§ **TASK DETAILS**: Convert the entries, beginning with the first line and continuing through the line that contains "I want to click on legend: Peak", into a numbered list with both of those lines included. Leave out any blank lines.

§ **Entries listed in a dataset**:
______
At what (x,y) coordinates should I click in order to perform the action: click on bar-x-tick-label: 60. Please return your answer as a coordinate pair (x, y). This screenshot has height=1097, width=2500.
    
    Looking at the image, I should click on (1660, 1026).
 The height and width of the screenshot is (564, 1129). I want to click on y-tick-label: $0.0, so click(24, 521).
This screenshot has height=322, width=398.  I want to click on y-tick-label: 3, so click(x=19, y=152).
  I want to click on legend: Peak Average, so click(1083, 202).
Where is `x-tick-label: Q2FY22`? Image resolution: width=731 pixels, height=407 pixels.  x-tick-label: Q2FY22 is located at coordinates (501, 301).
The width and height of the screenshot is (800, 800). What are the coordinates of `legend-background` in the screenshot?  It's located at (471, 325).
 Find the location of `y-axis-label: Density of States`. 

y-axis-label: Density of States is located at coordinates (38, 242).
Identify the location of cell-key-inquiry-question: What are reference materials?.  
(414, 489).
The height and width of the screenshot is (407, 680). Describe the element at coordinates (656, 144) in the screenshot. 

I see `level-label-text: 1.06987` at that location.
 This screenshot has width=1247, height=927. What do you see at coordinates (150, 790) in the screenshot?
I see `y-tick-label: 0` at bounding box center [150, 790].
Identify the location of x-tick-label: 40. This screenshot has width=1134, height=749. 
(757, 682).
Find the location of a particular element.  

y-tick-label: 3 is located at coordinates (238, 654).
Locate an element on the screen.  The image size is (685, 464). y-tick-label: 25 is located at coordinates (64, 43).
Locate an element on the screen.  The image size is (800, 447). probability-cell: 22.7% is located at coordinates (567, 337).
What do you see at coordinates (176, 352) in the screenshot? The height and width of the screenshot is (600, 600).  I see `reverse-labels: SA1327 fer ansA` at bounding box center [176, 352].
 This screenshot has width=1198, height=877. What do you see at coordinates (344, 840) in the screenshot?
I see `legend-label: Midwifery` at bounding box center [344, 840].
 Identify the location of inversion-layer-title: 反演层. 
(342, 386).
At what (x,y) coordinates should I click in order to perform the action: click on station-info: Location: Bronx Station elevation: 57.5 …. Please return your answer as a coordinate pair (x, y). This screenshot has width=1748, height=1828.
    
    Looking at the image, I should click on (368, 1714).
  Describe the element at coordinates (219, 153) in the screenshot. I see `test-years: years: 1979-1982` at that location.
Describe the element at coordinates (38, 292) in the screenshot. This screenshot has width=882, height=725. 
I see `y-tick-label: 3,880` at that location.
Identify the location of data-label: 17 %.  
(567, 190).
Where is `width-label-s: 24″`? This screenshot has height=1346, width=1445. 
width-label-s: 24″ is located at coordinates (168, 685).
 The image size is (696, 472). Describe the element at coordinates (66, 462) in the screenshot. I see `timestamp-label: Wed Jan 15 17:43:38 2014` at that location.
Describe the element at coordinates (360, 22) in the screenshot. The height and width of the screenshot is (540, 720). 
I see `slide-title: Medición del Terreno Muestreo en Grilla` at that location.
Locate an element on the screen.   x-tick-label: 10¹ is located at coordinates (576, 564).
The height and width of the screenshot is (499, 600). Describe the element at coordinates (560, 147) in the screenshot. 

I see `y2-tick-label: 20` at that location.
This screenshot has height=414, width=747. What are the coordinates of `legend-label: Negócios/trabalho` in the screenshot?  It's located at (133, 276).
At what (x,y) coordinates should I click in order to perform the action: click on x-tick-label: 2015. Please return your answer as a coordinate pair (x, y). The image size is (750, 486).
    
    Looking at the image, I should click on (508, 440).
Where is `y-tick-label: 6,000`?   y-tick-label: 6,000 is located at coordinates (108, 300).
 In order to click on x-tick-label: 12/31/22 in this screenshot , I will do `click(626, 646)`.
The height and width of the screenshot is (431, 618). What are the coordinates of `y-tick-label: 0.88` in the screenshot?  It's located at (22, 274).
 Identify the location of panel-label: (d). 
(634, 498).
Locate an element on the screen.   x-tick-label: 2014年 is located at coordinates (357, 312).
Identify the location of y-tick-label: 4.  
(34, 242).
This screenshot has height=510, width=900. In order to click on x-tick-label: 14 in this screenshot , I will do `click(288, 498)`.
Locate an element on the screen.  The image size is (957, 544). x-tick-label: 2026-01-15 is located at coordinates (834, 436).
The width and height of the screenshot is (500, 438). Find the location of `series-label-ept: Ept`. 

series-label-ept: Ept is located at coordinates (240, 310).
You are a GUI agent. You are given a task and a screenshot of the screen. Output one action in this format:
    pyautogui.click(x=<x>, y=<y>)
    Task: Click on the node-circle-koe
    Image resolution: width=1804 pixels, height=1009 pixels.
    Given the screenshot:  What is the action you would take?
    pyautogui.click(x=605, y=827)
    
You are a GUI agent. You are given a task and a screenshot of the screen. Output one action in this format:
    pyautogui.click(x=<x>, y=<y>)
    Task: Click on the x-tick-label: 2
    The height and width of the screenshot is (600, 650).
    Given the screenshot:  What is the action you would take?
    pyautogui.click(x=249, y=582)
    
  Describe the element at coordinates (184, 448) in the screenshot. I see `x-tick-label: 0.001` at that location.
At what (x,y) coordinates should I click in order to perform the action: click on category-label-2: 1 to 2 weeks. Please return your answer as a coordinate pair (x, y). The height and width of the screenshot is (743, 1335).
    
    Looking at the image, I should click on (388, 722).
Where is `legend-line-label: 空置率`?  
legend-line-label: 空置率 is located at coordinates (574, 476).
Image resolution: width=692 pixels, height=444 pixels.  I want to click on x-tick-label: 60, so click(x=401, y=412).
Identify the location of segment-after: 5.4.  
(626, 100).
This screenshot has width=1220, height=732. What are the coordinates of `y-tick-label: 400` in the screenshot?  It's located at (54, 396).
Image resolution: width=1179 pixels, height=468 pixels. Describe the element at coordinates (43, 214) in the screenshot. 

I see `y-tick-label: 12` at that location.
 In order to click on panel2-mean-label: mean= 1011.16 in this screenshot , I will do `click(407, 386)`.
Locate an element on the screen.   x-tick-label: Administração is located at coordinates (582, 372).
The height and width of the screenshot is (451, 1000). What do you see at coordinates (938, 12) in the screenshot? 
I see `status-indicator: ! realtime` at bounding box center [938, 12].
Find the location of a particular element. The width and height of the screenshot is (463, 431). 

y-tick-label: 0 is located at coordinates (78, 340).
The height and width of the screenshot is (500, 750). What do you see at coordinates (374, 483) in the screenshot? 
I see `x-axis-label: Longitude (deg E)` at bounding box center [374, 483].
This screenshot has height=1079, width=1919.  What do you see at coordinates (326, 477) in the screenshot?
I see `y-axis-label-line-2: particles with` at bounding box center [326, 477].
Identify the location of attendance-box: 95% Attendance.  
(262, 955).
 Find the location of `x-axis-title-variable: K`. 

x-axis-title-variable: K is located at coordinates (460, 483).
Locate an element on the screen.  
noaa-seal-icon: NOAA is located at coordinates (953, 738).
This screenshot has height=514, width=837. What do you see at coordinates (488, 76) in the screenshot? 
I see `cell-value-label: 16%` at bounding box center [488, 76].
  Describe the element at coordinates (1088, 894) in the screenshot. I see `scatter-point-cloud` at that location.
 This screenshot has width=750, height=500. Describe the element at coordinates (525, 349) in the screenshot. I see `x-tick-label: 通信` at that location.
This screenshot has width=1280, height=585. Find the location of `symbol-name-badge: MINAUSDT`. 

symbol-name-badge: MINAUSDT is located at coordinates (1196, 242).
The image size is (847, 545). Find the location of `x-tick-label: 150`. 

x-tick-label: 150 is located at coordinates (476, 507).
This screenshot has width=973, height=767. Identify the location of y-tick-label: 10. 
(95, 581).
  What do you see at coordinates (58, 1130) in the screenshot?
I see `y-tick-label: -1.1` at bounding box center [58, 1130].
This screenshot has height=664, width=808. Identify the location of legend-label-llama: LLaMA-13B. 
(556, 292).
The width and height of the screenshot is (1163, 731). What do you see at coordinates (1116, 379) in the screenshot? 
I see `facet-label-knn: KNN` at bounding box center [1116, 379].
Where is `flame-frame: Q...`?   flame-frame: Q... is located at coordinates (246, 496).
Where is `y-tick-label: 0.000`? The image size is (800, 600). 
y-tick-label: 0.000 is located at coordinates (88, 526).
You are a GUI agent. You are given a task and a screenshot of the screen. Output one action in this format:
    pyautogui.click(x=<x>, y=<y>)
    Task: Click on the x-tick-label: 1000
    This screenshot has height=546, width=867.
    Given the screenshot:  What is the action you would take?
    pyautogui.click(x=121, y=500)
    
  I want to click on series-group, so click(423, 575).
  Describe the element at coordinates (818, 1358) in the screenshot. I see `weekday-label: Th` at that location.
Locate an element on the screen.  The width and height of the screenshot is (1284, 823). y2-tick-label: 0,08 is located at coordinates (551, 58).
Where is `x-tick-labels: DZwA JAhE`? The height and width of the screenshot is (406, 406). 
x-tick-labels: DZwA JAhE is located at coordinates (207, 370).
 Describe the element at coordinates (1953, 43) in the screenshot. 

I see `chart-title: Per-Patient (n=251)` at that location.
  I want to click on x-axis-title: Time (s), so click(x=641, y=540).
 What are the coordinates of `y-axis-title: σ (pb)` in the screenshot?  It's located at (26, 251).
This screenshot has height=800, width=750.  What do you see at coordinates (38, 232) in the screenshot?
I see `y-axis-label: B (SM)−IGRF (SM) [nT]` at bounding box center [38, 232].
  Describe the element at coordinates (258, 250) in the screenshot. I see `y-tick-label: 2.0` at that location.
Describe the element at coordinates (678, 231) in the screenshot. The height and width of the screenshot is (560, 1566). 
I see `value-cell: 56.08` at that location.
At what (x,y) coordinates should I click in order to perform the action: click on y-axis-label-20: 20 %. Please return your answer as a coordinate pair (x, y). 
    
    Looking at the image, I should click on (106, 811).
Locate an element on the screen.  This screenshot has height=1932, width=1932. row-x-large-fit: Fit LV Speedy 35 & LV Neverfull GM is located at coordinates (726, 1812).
______
§ **EXERCISE RESULT**:
1. At what (x,y) coordinates should I click in order to perform the action: click on bar-x-tick-label: 60. Please return your answer as a coordinate pair (x, y). This screenshot has height=1097, width=2500.
2.     Looking at the image, I should click on (1660, 1026).
3.  The height and width of the screenshot is (564, 1129). I want to click on y-tick-label: $0.0, so click(24, 521).
4. This screenshot has height=322, width=398.  I want to click on y-tick-label: 3, so click(x=19, y=152).
5.   I want to click on legend: Peak Average, so click(1083, 202).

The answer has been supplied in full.